17 CFR § 33.4 - Designation as a contract market for the trading of commodity options.
The Commission may designate any board of trade located in the United States as a contract market for the trading of options on contracts of sale for future delivery, when the applicant complies with and carries out the requirements of the Act (as provided in § 33.2), the regulations in this part, and the following conditions and requirements with respect to the commodity option for which the designation is sought:
(a) Such board of trade -
(1) Applies for designation as a contract market for the purpose of trading “put” and/or “call” options which:
(i) Are not capable of being transferred, assigned or otherwise disposed of other than on or subject to the rules of the board of trade; and
(ii) With respect to options on futures contracts, may be exercised only by the establishment, by book entry, in the clearing organization of positions in the underlying futures contract.
(3) If designation for the trading of options on futures contracts is sought, is designated as a contract market for the underlying contract of sale for future delivery which is the subject of the option for which designation is sought, and submits, if so requested by the Commission, the information called for by § 1.50 of this chapter (relating to continued compliance with the conditions and requirements for designation as a contract market) for the specified futures contract underlying the option for which the designation is sought, and the applicant complies with the conditions and requirements for designation as a contract market for such contract for future delivery as set forth in sections 5 and 5a(a) of the Act and as set forth in these regulations.
(5) Demonstrates that:
(i) The commodity option for which it is requesting designation is likely to serve a legitimate economic purpose;
(b) Such board of trade adopts rules which:
(1) Prescribe in regard to strike prices:
(i) The dollar amount of the intervals between strike prices;
(ii) The strike prices at which trading in a new option expiration will be introduced;
(iii) The point, in terms of the price of the underlying futures contract, at which a new strike price will be introduced in any option which is already trading;
(2) Prescribe an expiration date of the option that is not less than one business day before the earlier of the last trading day or the first notice day of any futures contract on the same or a related commodity; Provided, however, That where the underlying futures contract is cash-settled, the option may expire simultaneously with the expiration of the futures contract.

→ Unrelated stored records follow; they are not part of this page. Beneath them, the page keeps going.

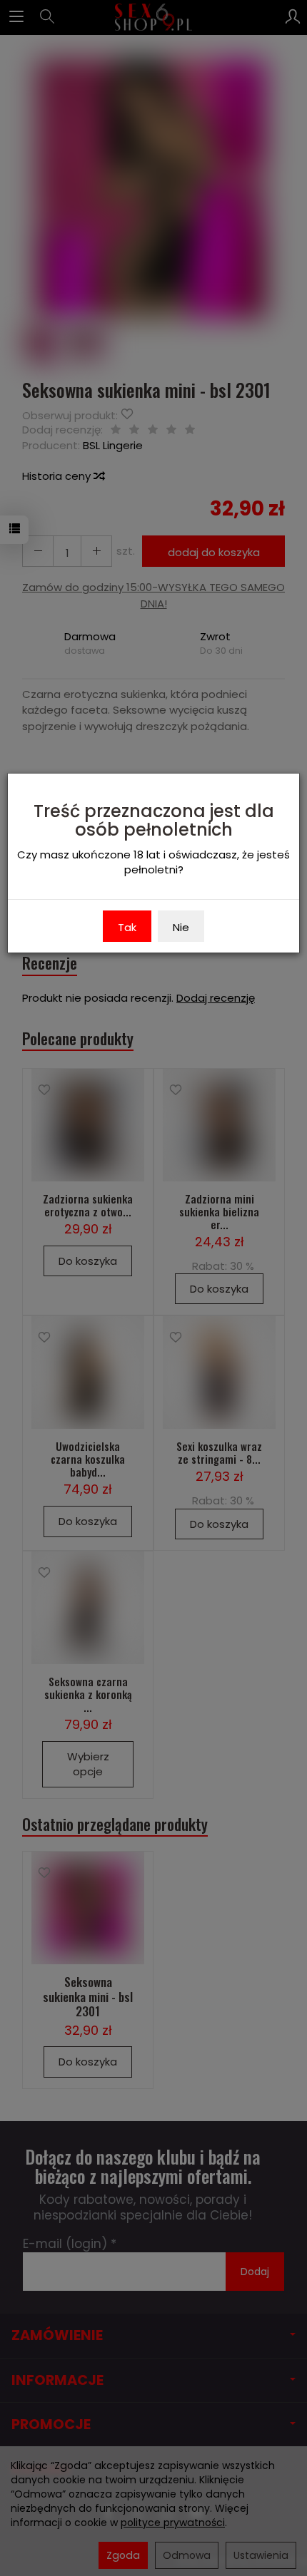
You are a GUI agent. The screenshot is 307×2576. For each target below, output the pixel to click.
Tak (127, 927)
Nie (181, 927)
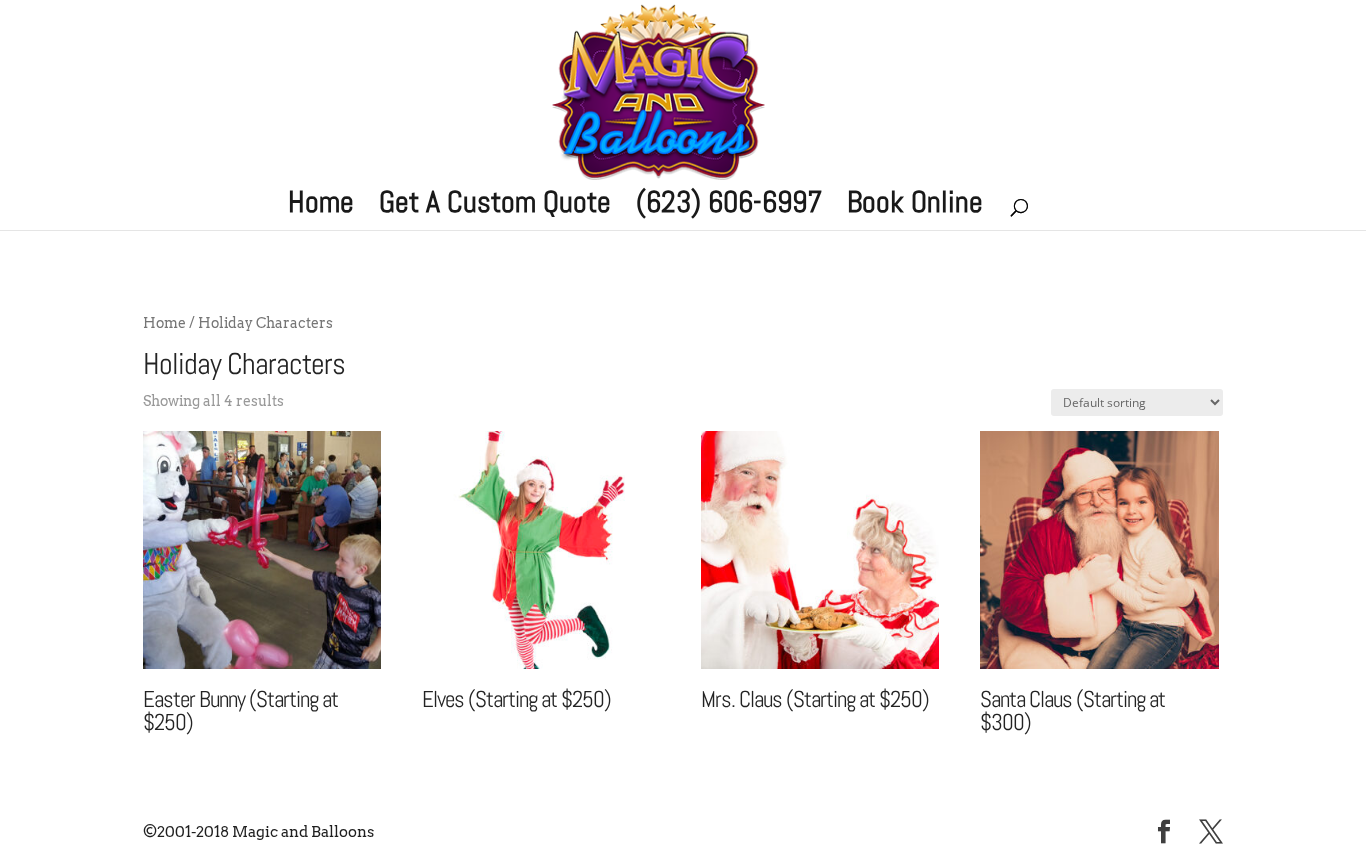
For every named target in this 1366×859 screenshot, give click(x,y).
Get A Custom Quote (495, 207)
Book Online (915, 207)
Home (321, 207)
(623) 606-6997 (729, 207)
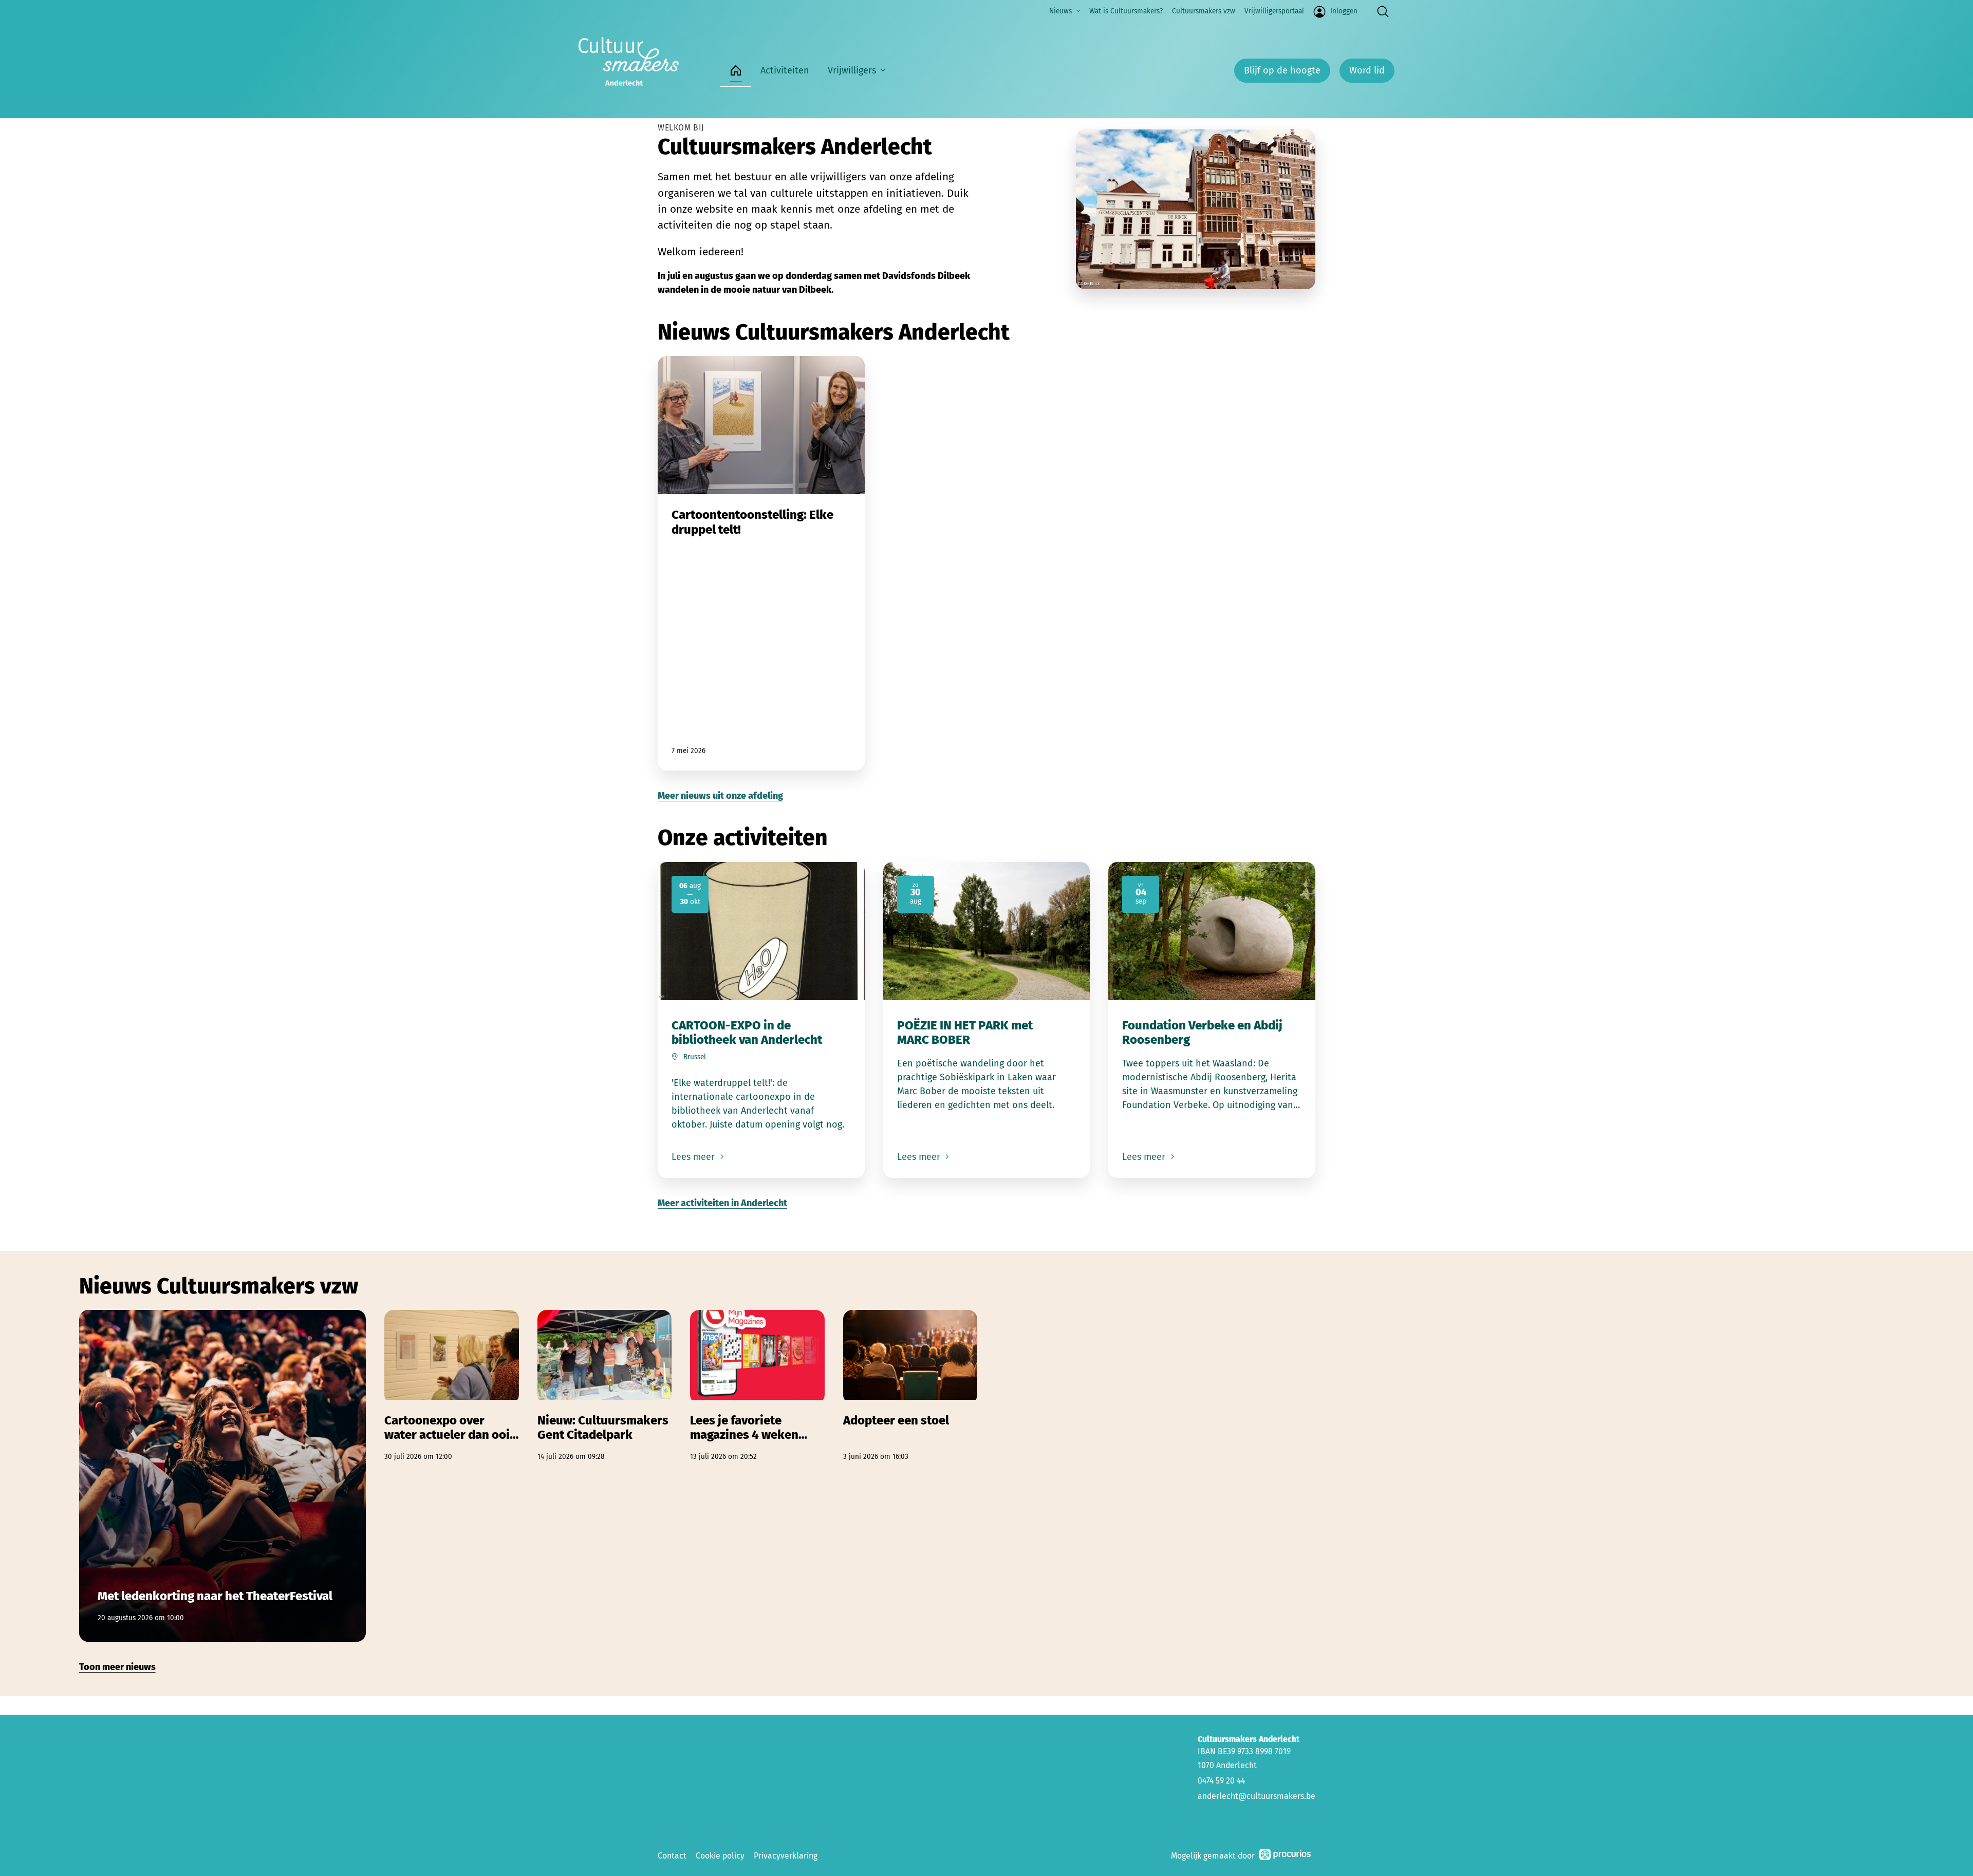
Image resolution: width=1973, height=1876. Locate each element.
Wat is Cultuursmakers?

(3) Require that upon exercise of each option, notification thereof be given to the option grantor.
(i) Retain all such complaints;
(ii) Make and retain a record of the date the complaint was received, the associated person who serviced, or the introducing broker who introduced, the account, a general description of the matter complained of, and what, if any, action was taken by the futures commission merchant in regard to the complaint; and
(5) Require each member futures commission merchant which engages in the offer or sale of option contracts regulated under this part to adopt and enforce written procedures pursuant to which it will be able to supervise adequately each option customer's account, including but not limited to, the solicitation of any such account: Provided, That as used in this paragraph (b)(5), the term “option customer” does not include another futures commission merchant.
(11) Establish appropriate criteria which are reasonably designed to secure performance, upon exercise, of the option contracts.
(c) Such board of trade establishes procedures and conducts sales practice audits of member futures commission merchants which engage in the offer or sale of option contracts regulated under this part. These sales practice audits must be of sufficient scope to enforce the contract market's rules, including imvestigation for the improper handling of discretionary accounts, inadequate internal supervision, fraudulent or high-pressure sales communications, compliance with disclosure requirements, improper handling and disposition of option customer complaints, and, where applicable, the futures commission merchant's offer or sale of deep-out-of-the-money options.
(d) A board of trade must submit an analysis and justification of the individual terms and conditions of the option contract. In determining whether to approve option contract terms and conditions, the Commission may consider the analysis and justification submitted for such terms and conditions, including, without limitation:
(2) The conditions precedent to the exercise of the commodity option and the method by which the option may be exercised;
(3) The nature of the clearing mechanism to be utilized for the commodity option, and the differences, if any, among the clearing mechanisms for options on futures contracts, and futures contracts;
(4) Specific notice periods, including the periods from the date notice of intent to exercise an option is given until exercise is accomplished;
(5) The default provisions and procedures of the commodity option, if any; and
(6) Permitted deviations from or substitutes for compliance with the terms and conditions set forth in paragraphs (d) (1) through (5) of this section.
(e) Such board of trade provides for the general quotation and dissemination of volume and last sale price information on a timely basis with respect to the commodity option for which designation is sought and with respect to the underlying futures contract.
(f) Such board of trade demonstrates that clearance and processing of option transactions on or subject to the rules of the board of trade will not adversely affect the clearance and processing of any transactions for future delivery on or subject to the rules of the board of trade.